● Tasks to complete
A: For the Olvido García Valdés article, mark each statement yes or no and quote the words of the article that decide it: (i) Catherine Hammond worked on the translations for eight years; (ii) Cardboard House Press has been dedicated to Spanish-language literature in English translation since 2010; (iii) García Valdés names one poem in the collection as her favorite.
B: Please name the five words García Valdés chooses to describe her work in the Olvido García Valdés article.
C: Pick up the Olvido García Valdés article right after its last question and write what follows.
─── Extract to read
Cardboard House Press editors Maggie Messerschmidt and Giancarlo Huapaya will also join the bilingual reading. The outfit has been dedicated to literature written in Spanish and translated into English since 2014 and currently has eight editors around the country. “We are very proud to have Olvido as one of our authors and to be able to share this magnificent work with the community of Phoenix, but none of this would be possible without the excellent work of the translator, Catherine Hammond,” says Huapaya.
Hammond, whose translation captures the soul and essence of García Valdés’s poems, worked on the translations for eight years. “The dedication that Catherine put into this book was a great inspiration to us. She did a great job with the English translations – the re-creation of the concept, sound and content of the original versions,” Huapaya says.
PHOENIX Magazine also interviewed Spain-based author Olvido García Valdés about her 2007 National Poetry winner collection ahead of the book presentation in Tempe. (Responses have been translated from Spanish.)
What is your writing philosophy?
I don’t know if I have a writing philosophy. I trust more in the impulse that moves it. Some words heard in the train, a dream, a sensation, or the quality of the light in a specific moment, ask to be notated. And curiously they bring their own language; every poem has its own language, just like perception curdles in diction and syntax.
If you could describe your work in five words what would they be.
Need, precision, attention, violence, and patience. They are not descriptive, but what those words represent are part of my writing.
What is the background and inspiration behind this collection?
I think poetry works with life materials; I often say that a poem is an odd place where somehow life is kept. During the time when I wrote this book, I was still tinged by a serious illness that I went through. It seems to me, that in a lot of poems the component of unreality about death… is perceived [sic]. At the same time, the haziness of being alive makes us perceive and feel in other ways, intensifies the presence of the world, the trees, the animals, the countryside…
To this substrate other musings arrive, such as the one that presents the place of women, and other social features in today’s world: poverty, immigration, and the new relationships that all of these entail.
If you had to pick one of the poems as your favorite, which one would it be? And why?
I think I don’t have favorite poems. Each one is as it is. I watch them, with curiosity, with humor, with emotion, and sometimes with astonishment.
The English translation has been released after 10 years of its original publication. What do you think will be the impact on bilingual readers after reading the award-winning book?
──────
─── Provided data
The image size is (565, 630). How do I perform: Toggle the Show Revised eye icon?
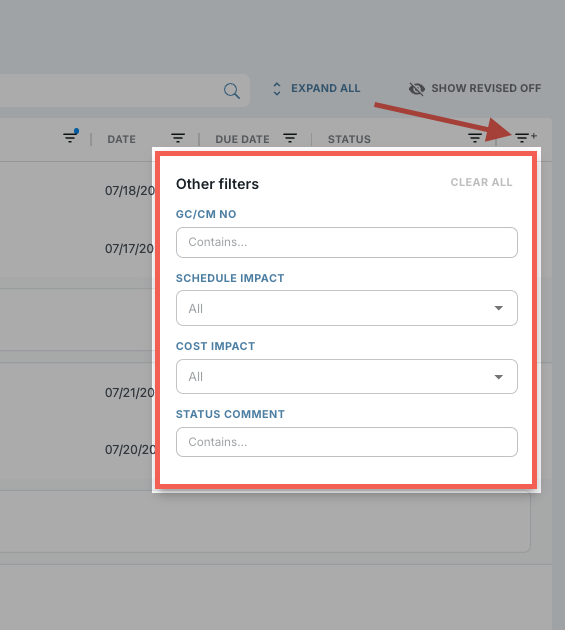417,89
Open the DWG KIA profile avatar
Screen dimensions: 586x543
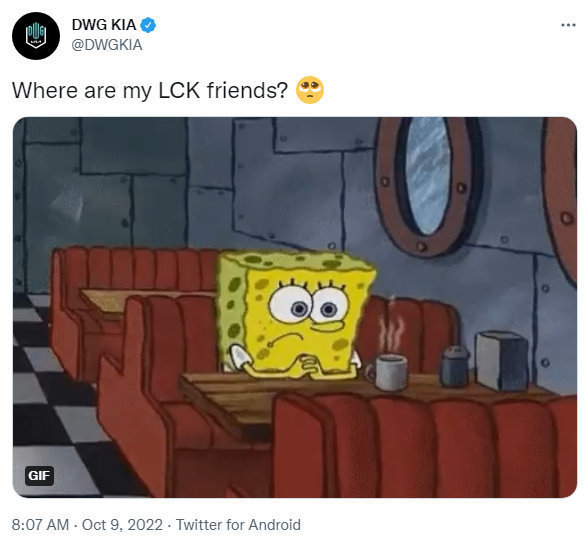(36, 36)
──────
● Set of answers
A:
(i) Yes: "worked on the translations for eight years."
(ii) No: "since 2014"
(iii) No: "I think I don’t have favorite poems."

B: Need, precision, attention, violence, and patience.

C:
Poetry, unlike, perhaps, other genres, doesn’t work with what is trending right now. Poetry is not part of the market. It is not controlled by those rules that ask writers for a book every year, followed by intense promotion. Whoever reads poetry, reads it differently. Poems by Williams, César Vallejo, or by Lyn Hejinian sound like they just have been written. Don’t you think?
How was the translation process into English? How do you think it affects the emotion, and the rhythm of the poetry?
I think Catherine Hammond, who is also a poet, immediately connected with my writing, with its roots, and also with the strangeness of the language. Then comes the work; translation is a parallel process, it’s equally arduous and stimulating, than the writing itself. I’m very grateful.
How does this book compare to your other previous books?
Every one of my books is different; they each correspond to some four or five years of my life. And yet, I believe there are threats that are weaving among each other, and that give them an odd unity.
About the event:
Friday, January 13, 7 p.m.
Changing Hands Bookstore
6428 S. McClintock Dr., Tempe
You can purchase the book online or at Changing Hands Bookstore.
About the author: Olvido García Valdés has written over 11 poetry books. She is also an essayist and translator and holds degrees in philosophy and romance philology. She was co-editor of the literary magazines, Los Infolios and El Signo del Gorrión.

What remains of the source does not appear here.